However, as power politics and multipolarity become more pronounced in international relations, Canada needs to update its Arctic strategy to anticipate and prepare for likely and future conventional, unconventional and grey-zone threats. Moreover, as the damages from climate change continue, the Arctic will become a geopolitical landscape of opportunity with the discovery of new natural resources, resulting in new avenues for strategic competition. Lastly, the Arctic will undoubtedly become a geopolitical zone that will test a rules-based structure as state and non-state actors seek to ignore and project their power over crucial institutional and territorial jurisdictions.

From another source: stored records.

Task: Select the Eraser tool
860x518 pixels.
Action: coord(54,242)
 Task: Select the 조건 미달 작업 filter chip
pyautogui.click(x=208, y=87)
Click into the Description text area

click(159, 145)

For these reasons, Canada must become a prominent Arctic power by using its middle power credentials that integrate its ‘middle-range’ capabilities with liberal-realist principles to enhance its sovereignty and military deterrence through a stewardship attitude to seize the Arctic’s potential on Canadian national security and defense.

A Transatlantic Power

Canadian Prime Minister Justin Trudeau meeting with NATO Secretary-General Jens Stoltenberg at the 2021 NATO Summit in Brussels
Source: NATO, 2021

Canada has identified itself as a transatlantic power for much of its existence, reflecting its founding culture and traditional immigration patterns arriving from Europe, its involvement in both transatlantic theatres of World War I and II, and the transatlantic region’s central importance to Canadian foreign policy belief, alongside continentalism and multilateralism, in the postwar period. With its strong transatlantic linkages, strategic orientation, and grouping with the triumphant West, Canada was successful in becoming a distinguished member of NATO—where today it has a leading role in Eastern Europe with Enhanced Forward Presence (eFP)—and the Conference on Security and Cooperation in Europe (CSCE), the predecessor to the Organization for Security and Cooperation in Europe (OSCE).

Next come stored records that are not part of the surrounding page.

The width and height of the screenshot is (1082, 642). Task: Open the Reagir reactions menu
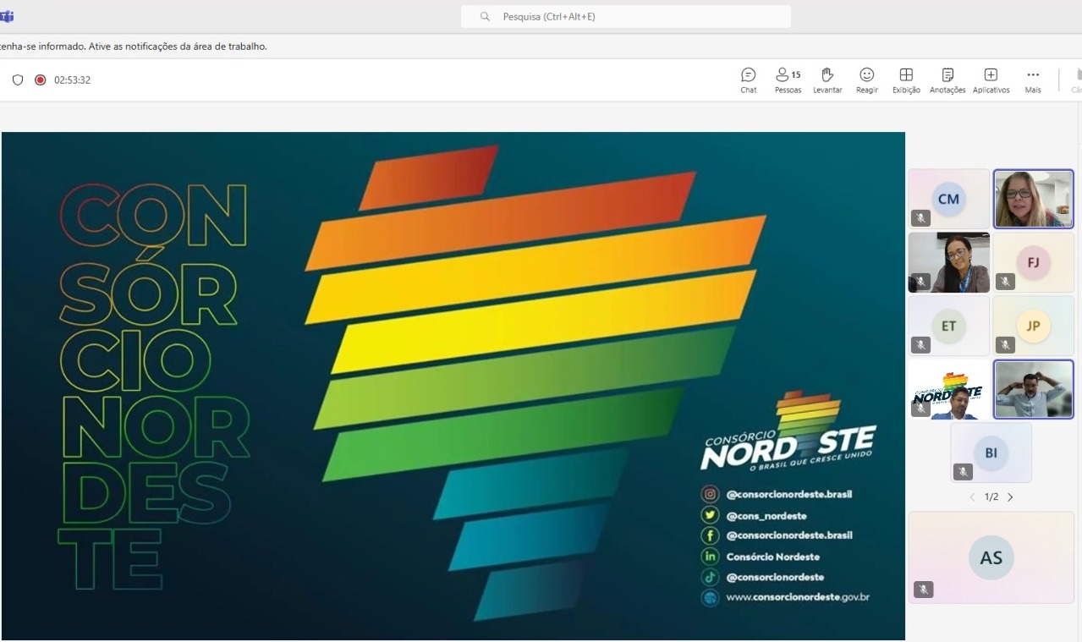click(x=866, y=80)
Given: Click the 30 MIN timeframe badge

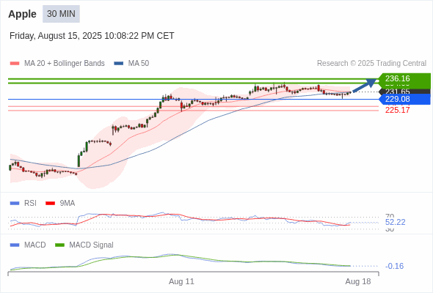Looking at the screenshot, I should 61,14.
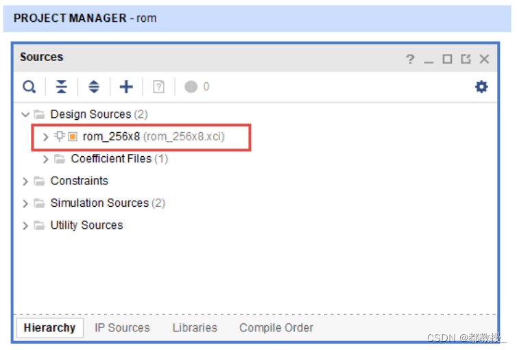Open the search tool in Sources toolbar
Image resolution: width=517 pixels, height=350 pixels.
point(29,87)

Despite the rise of China and the economic importance of the Indo-Pacific region, Canada must maintain a strong, secure, and anchored transatlantic strategy. Although it is easy to take for granted the security and defense certainties of Canada’s eastern flank, the rumblings brought on by Russia’s renewed assertion of military behavior to Eastern Europe, the decline of European liberal democracies, the fragility of North Africa and the Middle East to terrorist organizations and mass migration, along with China’s ever-growing desire to widen its monetary footprint in Europe, highlight the reasons for why Canada cannot completely shift its strategic orientation towards new and more ‘attractive’ geopolitical zones.

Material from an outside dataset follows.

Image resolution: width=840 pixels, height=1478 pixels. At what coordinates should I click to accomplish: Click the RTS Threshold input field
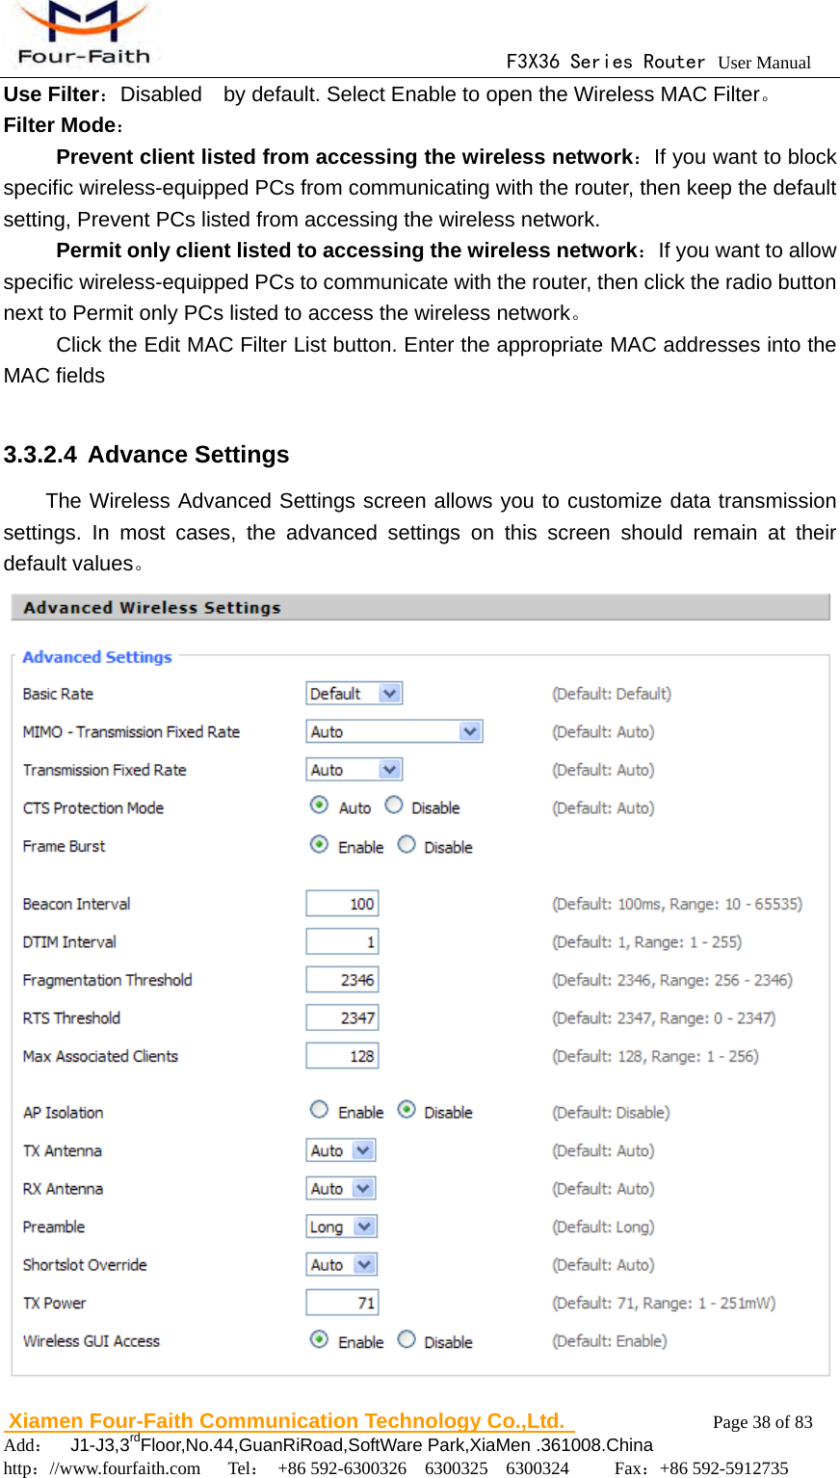click(342, 1016)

Map showcasing NATO ‘s eFP and Canadian military leadership in Latvia
Source: NATO

Canada should reinforce its strategic posture and traditional linkages to the transatlantic region to advance Canada’s reputation and status as a reliable and prominent middle power. Maneuvering a fortified transatlantic strategy will also reassure Canada’s European partners and NATO allies that it is independent of US foreign policy planning, a long-associated problem of Canadian foreign policy. What is more, a fortified strategy would see Canada entrench deeper military interoperability and strategic cohesion with its NATO allies to regional challenges and threats from existing disputes, showcasing its middle power prevalence and stake in upholding established rules-based organizations and conventions.

A Transpacific Power

(Source: MLI, 2020)

With China finalizing its great power rise globally and, more importantly, regionally, the Indo-Pacific has become the geopolitical periphery for economic, security, and defense strategies. Moreover, with the region becoming the economic engine of the emerging multipolar order, the Indo-Pacific will undoubtedly influence how Canada identifies its future national interests. 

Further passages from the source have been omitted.